- **Page excerpt**
Sometimes the answer God gives to our “ask” means the end of what we want and the advent of what He wants for us and the world.
Sometimes, you discover something in the homiletical task for a given Sunday, and it really throws everything for a loop. You are working on a text, and you find some clue that changes your whole perspective on the reading and the direction you wanted to go. Typically, this can be frustrating, and you may be tempted to just keep foraging ahead homiletically rather than changing course so late in preparation. This is especially true if your sermon writing process happens intentionally or accidentally later in the week than your homiletics professors had hoped.
If this has ever happened to you, I want to suggest that a sermon structure may actually help you keep your hard work and be useful in helping your hearers have the same ‘aha’ moment you had. The structure that does this best is the ‘so called’ Lowry Loop.
“Eugene Lowry, in his work The Homiletical Plot and his revision of such work in The Sermon, suggests that the sermon create a sequence of experiences on the part of the hearers that mirrors the experiences of a typical plot form. The sermon, therefore, moves from conflict (even conflicting ideas of what we feel the text is about) through complication, to crisis, and, finally, to resolution. Lowry’s The Homiletical Plot depicts this design as having the following five sections: (1) Upsetting the equilibrium (“oops”); (2) analyzing the discrepancy (“ugh!”); (3) disclosing the clue to the resolution (“aha!”); (4) experiencing the Gospel (“whee!”); and (5) anticipating the consequences (“yeah!”). Just as in a narrative, the climax of the story often arises from a surprising discovery of a new way of looking at things, so too, in this sermon, the reversal is something unforeseen by the hearers and, therefore, a surprise or, as Lowry calls it, an “aha!” experience. This is also the most difficult part of the sermon to craft and keep tight. It is important because its skill in development and delivery will create a centripetal force that will launch the hearers successfully into the concluding parts of the sermon. If it is not done well, the Lowry Loop typically falls apart at the end. If the preacher simply moves from trouble to grace without the element of a surprising turn (an unanticipated viewpoint that is nevertheless coherent to the story), the sermon structure is probably a law/gospel/application structure rather than a Lowry Loop.”[1]
This structure is designed to highlight the discovery you made so late in the game that changes everything about the text. Finding a way to take them along for the ride actually turns your sermon frustration into a sermon opportunity. However, here is a fair warning: Do not turn the sermon into a step-through of your prep process. That would be rather boring, and nobody enjoys watching the sausage making process. Instead, what you are capturing with this structure is the experience of the so called “turn.” The turn is the disclosure of a clue, and the turn is a thrilling moment of discovery that can give your hearers a fresh perspective, which makes the whole experience of the Lowry Loop structure a favorite for hearer and preacher. Another fair warning is not to make the text say something it does not mean. If you have an “interesting idea,” but it is not really the main point of the text, then you do not have a Lowry Loop, you have a Hobby Horse. It is important to know the difference and to remain faithful to the text rather than crafting an experience of your interest during sermon preparation.

- **Exercise tasks**
**A)** From the article on the Lowry Loop, output the stretch from "If this has" through "called’ Lowry Loop." verbatim.
**B)** According to the article on the Lowry Loop, what do you have if your "interesting idea" is not really the main point of the text?

- **Records**
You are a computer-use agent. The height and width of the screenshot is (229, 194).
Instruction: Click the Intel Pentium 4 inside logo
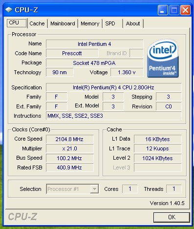163,58
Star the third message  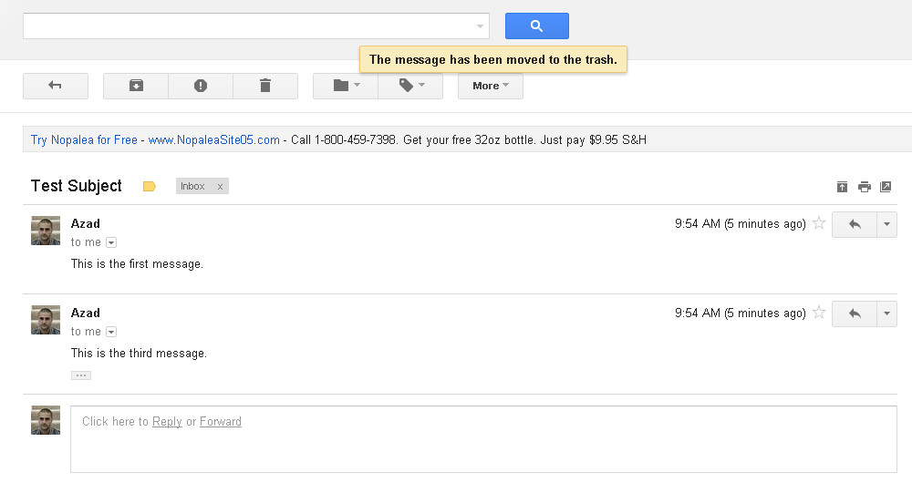click(x=819, y=313)
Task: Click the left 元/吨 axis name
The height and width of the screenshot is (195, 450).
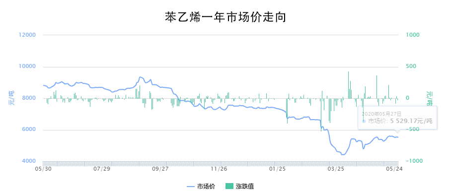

- **Solutions to the problems**
**A)**
If this has ever happened to you, I want to suggest that a sermon structure may actually help you keep your hard work and be useful in helping your hearers have the same ‘aha’ moment you had. The structure that does this best is the ‘so called’ Lowry Loop.

**B)** A Hobby Horse, not a Lowry Loop.